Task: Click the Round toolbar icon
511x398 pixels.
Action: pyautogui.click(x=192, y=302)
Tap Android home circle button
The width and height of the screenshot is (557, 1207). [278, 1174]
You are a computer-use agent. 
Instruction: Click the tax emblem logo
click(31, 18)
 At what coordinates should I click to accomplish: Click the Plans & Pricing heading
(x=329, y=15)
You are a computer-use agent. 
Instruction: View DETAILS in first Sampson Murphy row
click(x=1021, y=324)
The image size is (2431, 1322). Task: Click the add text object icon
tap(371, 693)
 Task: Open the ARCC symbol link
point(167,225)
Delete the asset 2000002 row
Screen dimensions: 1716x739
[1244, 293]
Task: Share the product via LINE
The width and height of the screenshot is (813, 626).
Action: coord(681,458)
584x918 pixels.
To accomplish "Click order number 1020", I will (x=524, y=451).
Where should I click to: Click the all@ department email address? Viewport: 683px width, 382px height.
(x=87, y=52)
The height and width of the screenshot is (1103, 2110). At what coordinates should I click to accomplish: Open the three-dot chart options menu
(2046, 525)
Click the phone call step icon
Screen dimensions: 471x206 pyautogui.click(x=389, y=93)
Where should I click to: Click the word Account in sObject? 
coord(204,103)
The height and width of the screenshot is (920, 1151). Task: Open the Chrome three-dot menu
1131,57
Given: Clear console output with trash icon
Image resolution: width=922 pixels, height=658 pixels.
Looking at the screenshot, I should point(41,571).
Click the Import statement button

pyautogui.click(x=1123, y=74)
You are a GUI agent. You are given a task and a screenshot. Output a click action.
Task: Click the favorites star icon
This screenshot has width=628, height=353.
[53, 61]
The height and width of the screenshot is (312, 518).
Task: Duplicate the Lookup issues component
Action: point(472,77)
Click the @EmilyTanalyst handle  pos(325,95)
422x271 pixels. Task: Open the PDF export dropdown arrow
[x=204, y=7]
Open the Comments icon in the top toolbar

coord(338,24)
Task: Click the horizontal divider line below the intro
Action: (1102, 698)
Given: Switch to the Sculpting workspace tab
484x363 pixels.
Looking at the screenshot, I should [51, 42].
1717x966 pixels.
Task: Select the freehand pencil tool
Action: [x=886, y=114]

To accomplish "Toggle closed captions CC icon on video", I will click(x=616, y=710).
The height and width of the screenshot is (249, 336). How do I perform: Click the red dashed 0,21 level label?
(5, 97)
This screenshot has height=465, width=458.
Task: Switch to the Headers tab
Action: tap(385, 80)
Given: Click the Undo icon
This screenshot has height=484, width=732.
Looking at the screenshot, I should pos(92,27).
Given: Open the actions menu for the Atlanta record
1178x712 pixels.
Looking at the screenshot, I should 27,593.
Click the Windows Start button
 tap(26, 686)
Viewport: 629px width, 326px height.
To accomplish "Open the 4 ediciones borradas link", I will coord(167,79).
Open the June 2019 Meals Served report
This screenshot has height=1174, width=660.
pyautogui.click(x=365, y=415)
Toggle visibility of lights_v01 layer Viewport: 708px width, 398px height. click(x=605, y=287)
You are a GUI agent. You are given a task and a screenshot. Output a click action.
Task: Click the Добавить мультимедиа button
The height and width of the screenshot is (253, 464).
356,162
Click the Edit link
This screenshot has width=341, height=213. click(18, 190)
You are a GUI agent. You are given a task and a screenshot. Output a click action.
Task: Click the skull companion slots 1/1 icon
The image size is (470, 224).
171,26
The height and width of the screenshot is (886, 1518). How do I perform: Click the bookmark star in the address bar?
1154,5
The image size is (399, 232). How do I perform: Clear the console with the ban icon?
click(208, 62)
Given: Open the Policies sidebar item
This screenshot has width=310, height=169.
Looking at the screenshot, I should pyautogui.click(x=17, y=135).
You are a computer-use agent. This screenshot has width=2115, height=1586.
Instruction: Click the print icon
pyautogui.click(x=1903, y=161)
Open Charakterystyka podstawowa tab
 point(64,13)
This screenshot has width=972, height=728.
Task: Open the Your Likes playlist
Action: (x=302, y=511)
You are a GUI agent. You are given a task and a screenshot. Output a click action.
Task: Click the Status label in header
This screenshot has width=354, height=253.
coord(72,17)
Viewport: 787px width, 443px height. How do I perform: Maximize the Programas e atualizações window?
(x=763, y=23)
******
» **Task to complete**:
Copy out all of the records above word for word, with nothing left out or changed.

» **Result of the task**:
Task: Click the Round toolbar icon
511x398 pixels.
Action: pyautogui.click(x=192, y=302)
Tap Android home circle button
The width and height of the screenshot is (557, 1207). [278, 1174]
You are a computer-use agent. 
Instruction: Click the tax emblem logo
click(31, 18)
 At what coordinates should I click to accomplish: Click the Plans & Pricing heading
(x=329, y=15)
You are a computer-use agent. 
Instruction: View DETAILS in first Sampson Murphy row
click(x=1021, y=324)
The image size is (2431, 1322). Task: Click the add text object icon
tap(371, 693)
 Task: Open the ARCC symbol link
point(167,225)
Delete the asset 2000002 row
Screen dimensions: 1716x739
[1244, 293]
Task: Share the product via LINE
The width and height of the screenshot is (813, 626).
Action: coord(681,458)
584x918 pixels.
To accomplish "Click order number 1020", I will (x=524, y=451).
Where should I click to: Click the all@ department email address? Viewport: 683px width, 382px height.
(x=87, y=52)
The height and width of the screenshot is (1103, 2110). At what coordinates should I click to accomplish: Open the three-dot chart options menu
(2046, 525)
Click the phone call step icon
Screen dimensions: 471x206 pyautogui.click(x=389, y=93)
Where should I click to: Click the word Account in sObject? 
coord(204,103)
The height and width of the screenshot is (920, 1151). Task: Open the Chrome three-dot menu
1131,57
Given: Clear console output with trash icon
Image resolution: width=922 pixels, height=658 pixels.
Looking at the screenshot, I should point(41,571).
Click the Import statement button

pyautogui.click(x=1123, y=74)
You are a GUI agent. You are given a task and a screenshot. Output a click action.
Task: Click the favorites star icon
This screenshot has width=628, height=353.
[53, 61]
The height and width of the screenshot is (312, 518).
Task: Duplicate the Lookup issues component
Action: point(472,77)
Click the @EmilyTanalyst handle  pos(325,95)
422x271 pixels. Task: Open the PDF export dropdown arrow
[x=204, y=7]
Open the Comments icon in the top toolbar

coord(338,24)
Task: Click the horizontal divider line below the intro
Action: (1102, 698)
Given: Switch to the Sculpting workspace tab
484x363 pixels.
Looking at the screenshot, I should [51, 42].
1717x966 pixels.
Task: Select the freehand pencil tool
Action: [x=886, y=114]

To accomplish "Toggle closed captions CC icon on video", I will click(x=616, y=710).
The height and width of the screenshot is (249, 336). How do I perform: Click the red dashed 0,21 level label?
(5, 97)
This screenshot has height=465, width=458.
Task: Switch to the Headers tab
Action: tap(385, 80)
Given: Click the Undo icon
This screenshot has height=484, width=732.
Looking at the screenshot, I should pos(92,27).
Given: Open the actions menu for the Atlanta record
1178x712 pixels.
Looking at the screenshot, I should 27,593.
Click the Windows Start button
 tap(26, 686)
Viewport: 629px width, 326px height.
To accomplish "Open the 4 ediciones borradas link", I will coord(167,79).
Open the June 2019 Meals Served report
This screenshot has height=1174, width=660.
pyautogui.click(x=365, y=415)
Toggle visibility of lights_v01 layer Viewport: 708px width, 398px height. click(x=605, y=287)
You are a GUI agent. You are given a task and a screenshot. Output a click action.
Task: Click the Добавить мультимедиа button
The height and width of the screenshot is (253, 464).
356,162
Click the Edit link
This screenshot has width=341, height=213. click(18, 190)
You are a GUI agent. You are given a task and a screenshot. Output a click action.
Task: Click the skull companion slots 1/1 icon
The image size is (470, 224).
171,26
The height and width of the screenshot is (886, 1518). How do I perform: Click the bookmark star in the address bar?
1154,5
The image size is (399, 232). How do I perform: Clear the console with the ban icon?
click(208, 62)
Given: Open the Policies sidebar item
This screenshot has width=310, height=169.
Looking at the screenshot, I should pyautogui.click(x=17, y=135).
You are a computer-use agent. This screenshot has width=2115, height=1586.
Instruction: Click the print icon
pyautogui.click(x=1903, y=161)
Open Charakterystyka podstawowa tab
 point(64,13)
This screenshot has width=972, height=728.
Task: Open the Your Likes playlist
Action: (x=302, y=511)
You are a GUI agent. You are given a task and a screenshot. Output a click action.
Task: Click the Status label in header
This screenshot has width=354, height=253.
coord(72,17)
Viewport: 787px width, 443px height. How do I perform: Maximize the Programas e atualizações window?
(x=763, y=23)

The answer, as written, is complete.